**AIM OF THE TASK**
Reproduce the records unchanged, from their first line up to and including the line with "point(66,396)".

**DATA TO USE**
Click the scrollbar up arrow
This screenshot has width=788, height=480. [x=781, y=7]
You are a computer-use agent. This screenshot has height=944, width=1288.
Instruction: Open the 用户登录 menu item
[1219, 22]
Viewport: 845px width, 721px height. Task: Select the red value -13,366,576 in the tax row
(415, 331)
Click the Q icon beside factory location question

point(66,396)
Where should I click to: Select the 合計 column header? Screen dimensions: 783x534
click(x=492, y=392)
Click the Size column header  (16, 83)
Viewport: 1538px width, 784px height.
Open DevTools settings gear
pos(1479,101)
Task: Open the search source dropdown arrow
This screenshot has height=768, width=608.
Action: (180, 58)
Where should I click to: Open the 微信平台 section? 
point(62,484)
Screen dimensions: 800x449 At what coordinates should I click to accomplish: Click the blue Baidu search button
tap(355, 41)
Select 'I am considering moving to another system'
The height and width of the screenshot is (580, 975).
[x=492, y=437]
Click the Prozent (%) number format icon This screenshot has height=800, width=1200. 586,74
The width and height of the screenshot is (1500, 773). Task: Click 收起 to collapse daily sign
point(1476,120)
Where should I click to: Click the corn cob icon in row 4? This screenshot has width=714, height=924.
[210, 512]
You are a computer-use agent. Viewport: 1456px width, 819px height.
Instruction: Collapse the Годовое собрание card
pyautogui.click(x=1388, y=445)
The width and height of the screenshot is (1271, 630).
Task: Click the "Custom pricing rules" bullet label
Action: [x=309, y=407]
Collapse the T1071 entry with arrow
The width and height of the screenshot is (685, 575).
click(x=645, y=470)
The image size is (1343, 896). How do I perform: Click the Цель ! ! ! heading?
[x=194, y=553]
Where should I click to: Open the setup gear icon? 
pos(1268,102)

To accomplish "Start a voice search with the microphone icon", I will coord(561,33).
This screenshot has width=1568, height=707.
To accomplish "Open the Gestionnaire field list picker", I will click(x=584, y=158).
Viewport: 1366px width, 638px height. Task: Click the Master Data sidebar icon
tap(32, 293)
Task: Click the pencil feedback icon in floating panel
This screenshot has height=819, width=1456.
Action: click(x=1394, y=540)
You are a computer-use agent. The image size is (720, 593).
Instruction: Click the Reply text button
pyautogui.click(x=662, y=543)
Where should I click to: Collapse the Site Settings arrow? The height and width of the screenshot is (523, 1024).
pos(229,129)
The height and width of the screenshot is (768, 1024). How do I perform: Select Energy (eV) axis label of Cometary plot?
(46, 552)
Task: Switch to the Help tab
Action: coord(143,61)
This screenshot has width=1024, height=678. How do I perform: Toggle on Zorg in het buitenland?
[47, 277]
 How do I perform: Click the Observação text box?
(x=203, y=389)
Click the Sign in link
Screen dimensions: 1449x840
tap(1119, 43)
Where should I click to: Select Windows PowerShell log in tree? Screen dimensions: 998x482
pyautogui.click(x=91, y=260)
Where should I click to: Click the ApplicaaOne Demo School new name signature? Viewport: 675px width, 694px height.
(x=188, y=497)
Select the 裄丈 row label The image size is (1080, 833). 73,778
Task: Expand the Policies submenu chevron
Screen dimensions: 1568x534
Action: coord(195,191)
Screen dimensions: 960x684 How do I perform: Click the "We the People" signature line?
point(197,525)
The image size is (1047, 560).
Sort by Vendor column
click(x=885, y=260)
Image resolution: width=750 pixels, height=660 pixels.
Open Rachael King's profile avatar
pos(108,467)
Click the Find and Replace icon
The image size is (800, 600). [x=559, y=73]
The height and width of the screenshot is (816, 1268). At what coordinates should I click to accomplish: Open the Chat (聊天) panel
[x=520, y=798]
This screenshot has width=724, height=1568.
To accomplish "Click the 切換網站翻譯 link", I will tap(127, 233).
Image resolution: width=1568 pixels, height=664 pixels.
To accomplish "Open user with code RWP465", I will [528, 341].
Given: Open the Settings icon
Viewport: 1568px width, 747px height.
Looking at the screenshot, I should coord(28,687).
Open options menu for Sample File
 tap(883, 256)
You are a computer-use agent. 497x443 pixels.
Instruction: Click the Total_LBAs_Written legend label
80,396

**RESPONSE TO THIS EXERCISE**
Click the scrollbar up arrow
This screenshot has width=788, height=480. [x=781, y=7]
You are a computer-use agent. This screenshot has height=944, width=1288.
Instruction: Open the 用户登录 menu item
[1219, 22]
Viewport: 845px width, 721px height. Task: Select the red value -13,366,576 in the tax row
(415, 331)
Click the Q icon beside factory location question

point(66,396)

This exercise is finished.